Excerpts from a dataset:
>>>
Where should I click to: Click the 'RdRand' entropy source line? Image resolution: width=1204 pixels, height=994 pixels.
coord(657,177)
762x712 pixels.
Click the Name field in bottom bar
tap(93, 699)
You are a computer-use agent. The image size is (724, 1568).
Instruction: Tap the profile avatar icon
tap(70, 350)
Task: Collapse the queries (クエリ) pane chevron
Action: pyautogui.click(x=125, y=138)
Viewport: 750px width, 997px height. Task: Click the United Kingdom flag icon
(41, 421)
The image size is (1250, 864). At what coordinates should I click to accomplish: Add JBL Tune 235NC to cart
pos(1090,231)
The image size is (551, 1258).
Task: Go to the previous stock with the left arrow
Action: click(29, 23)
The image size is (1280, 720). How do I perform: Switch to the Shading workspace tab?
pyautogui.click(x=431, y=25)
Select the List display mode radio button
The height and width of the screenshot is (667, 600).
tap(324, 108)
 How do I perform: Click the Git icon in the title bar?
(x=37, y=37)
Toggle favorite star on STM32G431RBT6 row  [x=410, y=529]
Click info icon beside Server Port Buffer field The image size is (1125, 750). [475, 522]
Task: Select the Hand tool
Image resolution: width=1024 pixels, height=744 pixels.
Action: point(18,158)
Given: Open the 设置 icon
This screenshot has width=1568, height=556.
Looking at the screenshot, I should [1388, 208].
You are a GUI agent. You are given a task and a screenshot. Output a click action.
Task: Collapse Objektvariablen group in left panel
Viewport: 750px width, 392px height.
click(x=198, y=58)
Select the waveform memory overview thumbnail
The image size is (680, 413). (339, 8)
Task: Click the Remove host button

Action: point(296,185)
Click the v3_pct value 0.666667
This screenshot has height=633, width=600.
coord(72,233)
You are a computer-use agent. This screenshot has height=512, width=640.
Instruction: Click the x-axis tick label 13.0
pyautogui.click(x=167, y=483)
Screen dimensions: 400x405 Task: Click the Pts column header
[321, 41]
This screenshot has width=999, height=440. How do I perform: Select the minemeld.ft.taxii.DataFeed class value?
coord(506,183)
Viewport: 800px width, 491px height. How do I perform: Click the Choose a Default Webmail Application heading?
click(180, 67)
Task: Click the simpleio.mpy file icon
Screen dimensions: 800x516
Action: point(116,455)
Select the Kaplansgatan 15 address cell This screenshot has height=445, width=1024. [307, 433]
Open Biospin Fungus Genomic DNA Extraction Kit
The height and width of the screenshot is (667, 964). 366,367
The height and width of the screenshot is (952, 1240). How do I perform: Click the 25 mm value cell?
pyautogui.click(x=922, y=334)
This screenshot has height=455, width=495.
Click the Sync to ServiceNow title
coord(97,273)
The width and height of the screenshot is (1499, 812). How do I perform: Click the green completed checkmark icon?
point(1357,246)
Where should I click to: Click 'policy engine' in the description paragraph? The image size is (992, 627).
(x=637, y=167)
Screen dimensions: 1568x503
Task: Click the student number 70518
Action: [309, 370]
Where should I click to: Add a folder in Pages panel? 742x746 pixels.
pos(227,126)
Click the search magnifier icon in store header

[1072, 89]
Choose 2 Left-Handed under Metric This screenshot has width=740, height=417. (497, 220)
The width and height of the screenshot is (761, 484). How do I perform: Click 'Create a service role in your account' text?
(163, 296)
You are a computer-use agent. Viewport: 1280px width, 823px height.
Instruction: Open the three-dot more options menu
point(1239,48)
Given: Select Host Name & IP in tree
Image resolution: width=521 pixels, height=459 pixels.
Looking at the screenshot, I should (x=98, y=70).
<<<
WORK TO BE COMPLETED:
If a line in the records above contains the string "agent", copy that line out.

TASK ANSWER:
You are a computer-use agent. The image size is (724, 1568).
You are a GUI agent. You are given a task and a screenshot. Output a click action.
You are a computer-use agent. This screenshot has height=512, width=640.
You are a computer-use agent. Viewport: 1280px width, 823px height.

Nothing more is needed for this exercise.